— Start GIVEN PASSAGE —

From Policy to Practice: RIA Compliance Expectations for 2026

Another year in compliance is officially in the books — and yes, that’s worth celebrating.

While 2025 did not introduce sweeping new rules, it reinforced a familiar reality for advisory firms: ongoing obligations still require ongoing effort. Custody audits, annual compliance reviews, account reconciliations, and the day-to-day operational demands of running an advisory business continued to compete for time and attention across firms of all sizes.

At the same time, advisers were expected to further operationalize regulatory developments that had already been finalized, with regulators increasingly focused not only on whether policies existed, but on how they were implemented in practice. For some firms, broader regulatory slowdowns have added an extra layer of uncertainty around timelines, particularly for filings and registrations.

With 2025 now behind us, the focus has quickly shifted from execution to strategy. A common question is resurfacing across firms of all sizes: What should we be preparing for next?

 

2026: A Year Defined by Execution

The regulatory environment is less about implementing new regulatory mandates and more about how existing requirements are executed, documented, and sustained.

— End GIVEN PASSAGE —
— Start GIVEN DATA —

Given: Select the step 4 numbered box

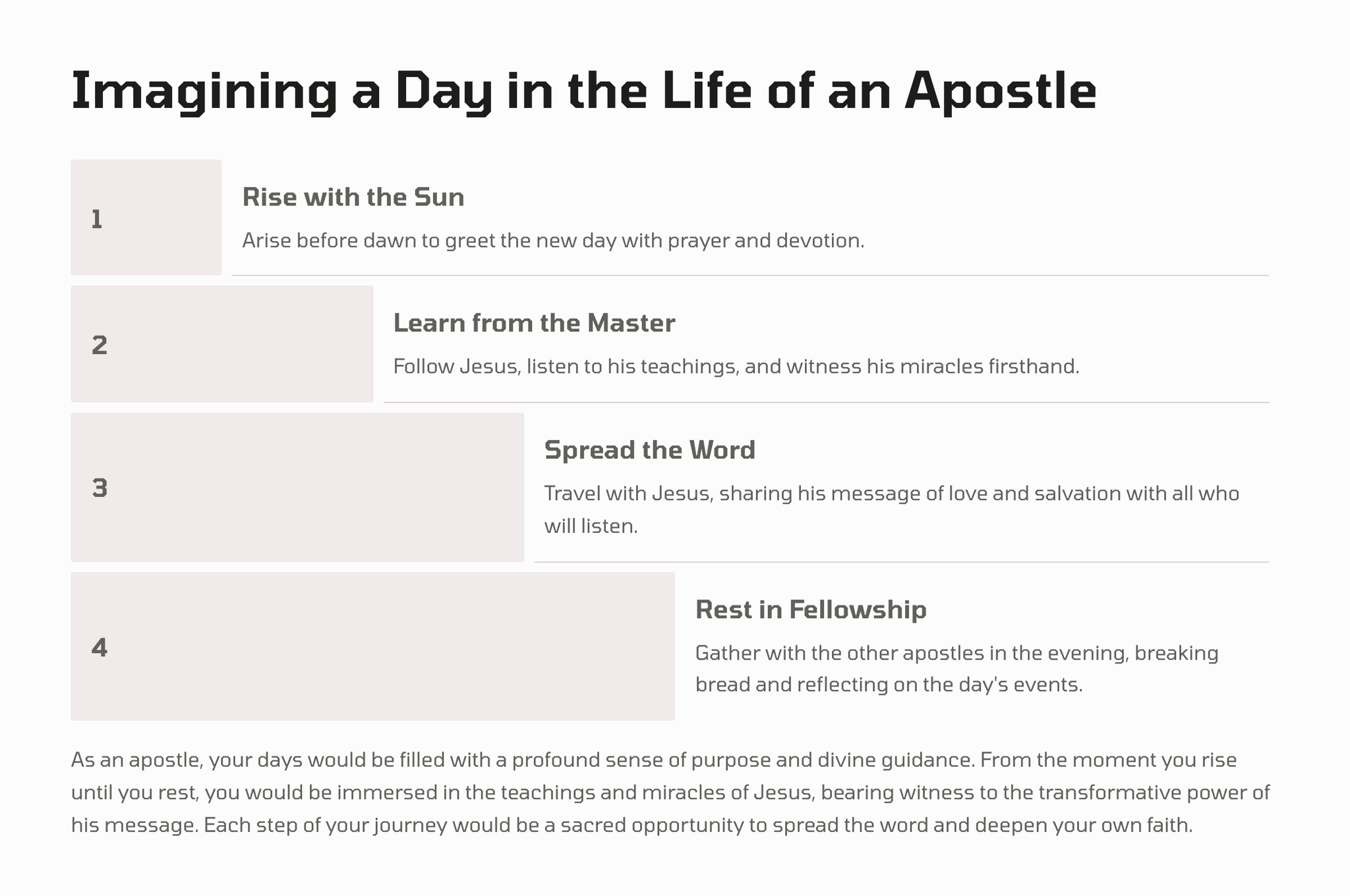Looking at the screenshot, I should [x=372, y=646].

— End GIVEN DATA —
— Start GIVEN DATA —

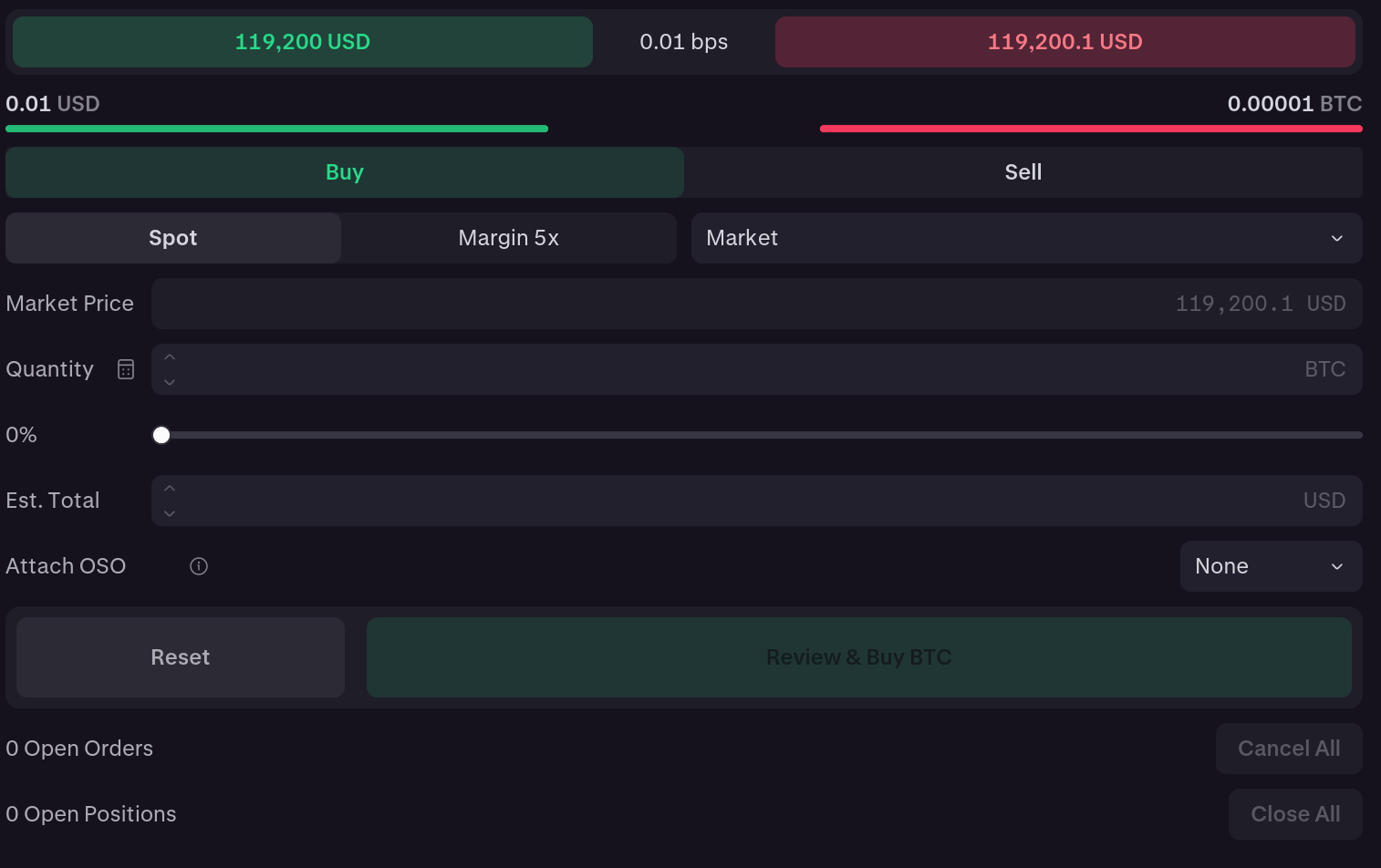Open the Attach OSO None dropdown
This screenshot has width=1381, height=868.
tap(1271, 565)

— End GIVEN DATA —

BRIEF A =
Which ongoing obligations does the RIA compliance article say competed for advisory firms' time and attention in 2025?
BRIEF B =
Can you condense the paragraph of the RIA compliance article that begins "While 2025 did not introduce sweeping new rules" into one shorter sentence that keeps its main facts?
BRIEF C =
Pick up the RIA compliance article after its final sentence and continue it.
The lines have no role here.

OUTPUT A =
- Custody audits
- Annual compliance reviews
- Account reconciliations
- The day-to-day operational demands of running an advisory business

OUTPUT B =
Although 2025 brought no sweeping new rules, advisory firms of all sizes still had to put ongoing effort into custody audits, annual compliance reviews, account reconciliations, and daily operations.

OUTPUT C =
While the SEC has long emphasized the importance of having effective compliance controls, recent examinations continue to reflect heightened scrutiny on whether those controls are operating as designed in practice. Put simply, policies on paper are not enough. Firms are expected to demonstrate that compliance programs are operating as designed, that controls are functioning, risks are routinely identified and managed, and compliance processes are meaningfully embedded into day-to-day operations.

This continued emphasis builds directly on themes highlighted in the 2025 examination priorities[1] and helps firms’ understand how investment adviser compliance programs are being evaluated in 2026.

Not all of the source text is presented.